For most engineers on real codebases, read-on-demand is the right default. The exception is a tight session on a small module — say five files in a feature directory — where reading them all upfront and then doing five turns of work is clearly cheaper than reading them five times.

The other axis is when to compact:

Compact early, often. Run /compact when usage hits 50-60%. Keeps headroom comfortable. Sacrifices some recall of older turns for predictable behaviour. Right for long sessions where you don’t need verbatim history.
Compact late, rarely. Let the model run until it auto-compacts at 80-85%. Maximises recall; risks one bad compaction wiping out something you needed. Right for short sessions where everything matters.

A pragmatic default: don’t manually compact unless you can name what would be wasted to keep. Auto-compaction is usually correct; manual compaction is for when you want to drop a section deliberately.

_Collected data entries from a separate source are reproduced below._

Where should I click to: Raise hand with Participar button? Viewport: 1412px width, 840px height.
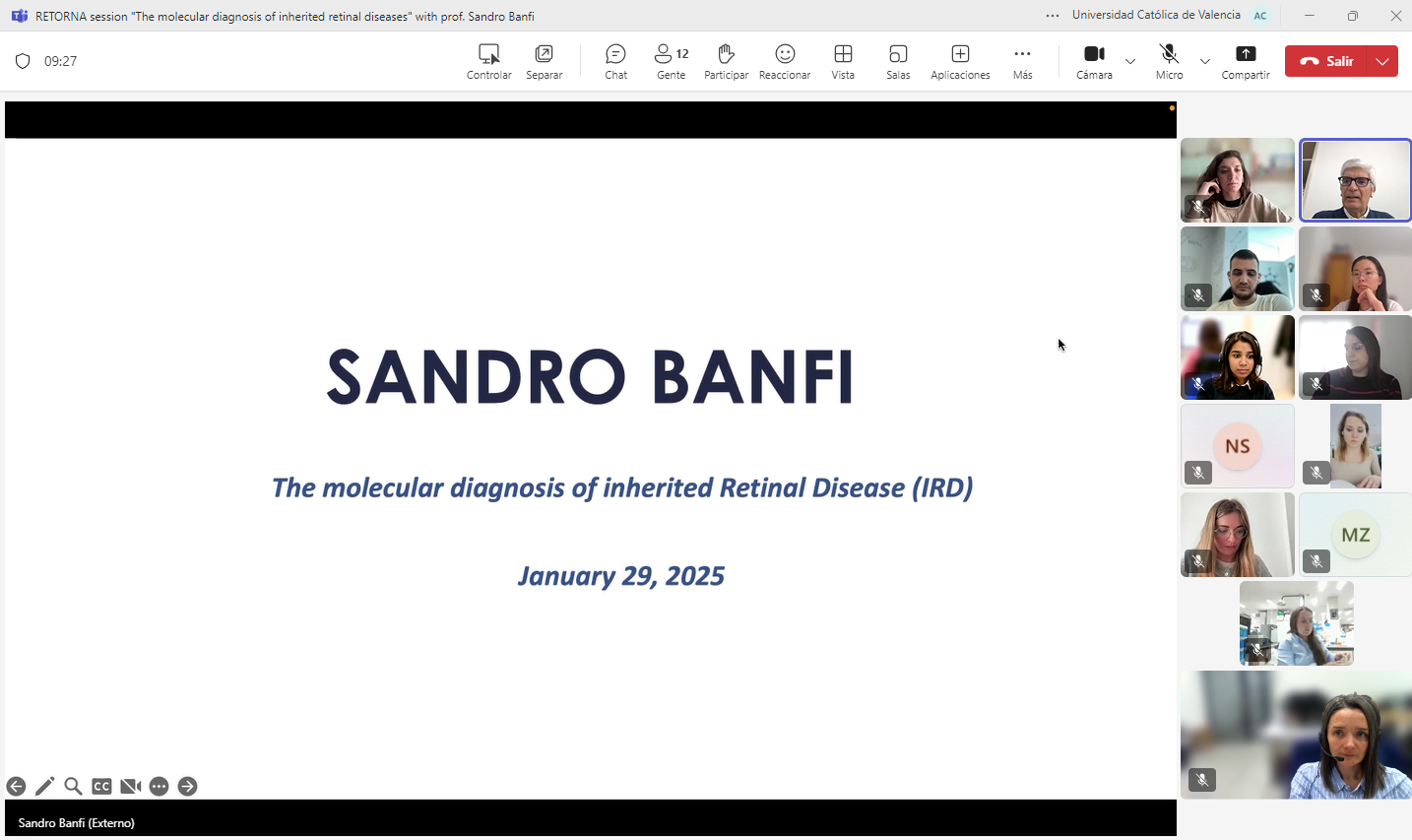pyautogui.click(x=726, y=61)
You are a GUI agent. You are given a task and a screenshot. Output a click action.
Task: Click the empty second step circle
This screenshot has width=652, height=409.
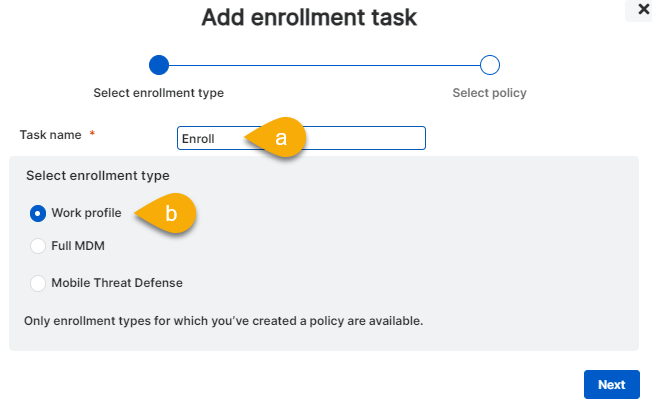pyautogui.click(x=489, y=65)

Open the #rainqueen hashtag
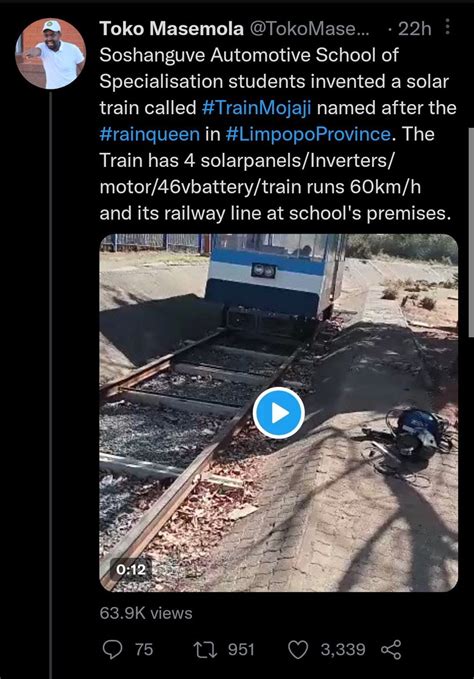tap(150, 134)
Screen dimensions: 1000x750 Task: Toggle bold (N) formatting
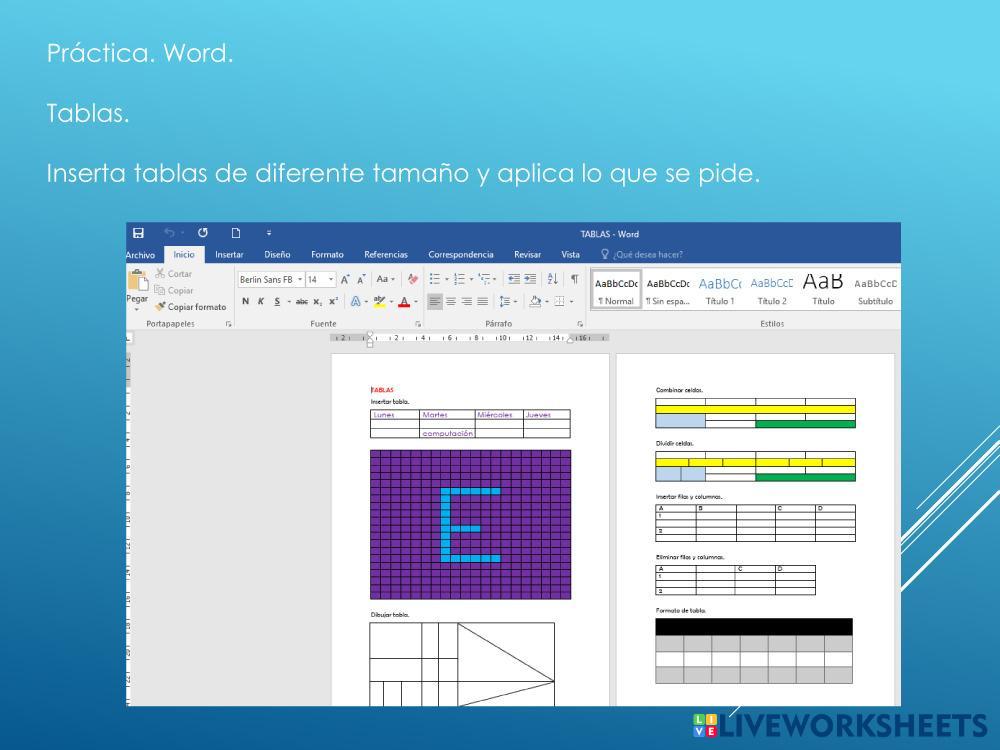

Sub-agents (Explore, Plan, custom ones) are the third lever: each runs in its own context window, returns a summary to the parent, and the parent sees only the summary. This is how you research a huge codebase without blowing the parent’s budget on file reads.

When this is asked in interviews#

The context window comes up often in AI-engineering interviews, sometimes very technically.

AI-product / coding-tool loops — “how do you handle a codebase that doesn’t fit in context?” is a common question. The answer covers selective reads, summarisation, sub-agents, retrieval, and the trade-offs between each. Knowing that Claude Code’s answer is “sub-agents and on-demand reading” makes you specific.
Cost-engineering interviews — “how do you keep an agentic system’s per-task cost predictable?” The answer is mostly context management: cap reads, compact aggressively, batch related work, avoid re-reading the same files. Showing the breakdown of where tokens go (system prompt vs tool results vs conversation) is a strong move.
Senior backend / infra loops at teams running internal agents — the question becomes “what’s your runaway-context defence?” The answer is hard limits, automatic compaction, alerting on per-task token counts, and circuit breakers when a single task crosses a threshold.

Less common in non-AI loops, but tokens-as-cost is increasingly a general engineering concept; being able to talk fluently about it is a soft advantage even outside AI roles.

The one habit that quietly halves long-session cost

Use sub-agents (Explore especially) for any broad-search question instead of doing the read in the main session. The Explore agent reads dozens of files in its own context, returns a paragraph, and the parent session pays for the paragraph rather than the reads. On a long session this is the difference between a $4 conversation and a$ 9 one for the same outcome.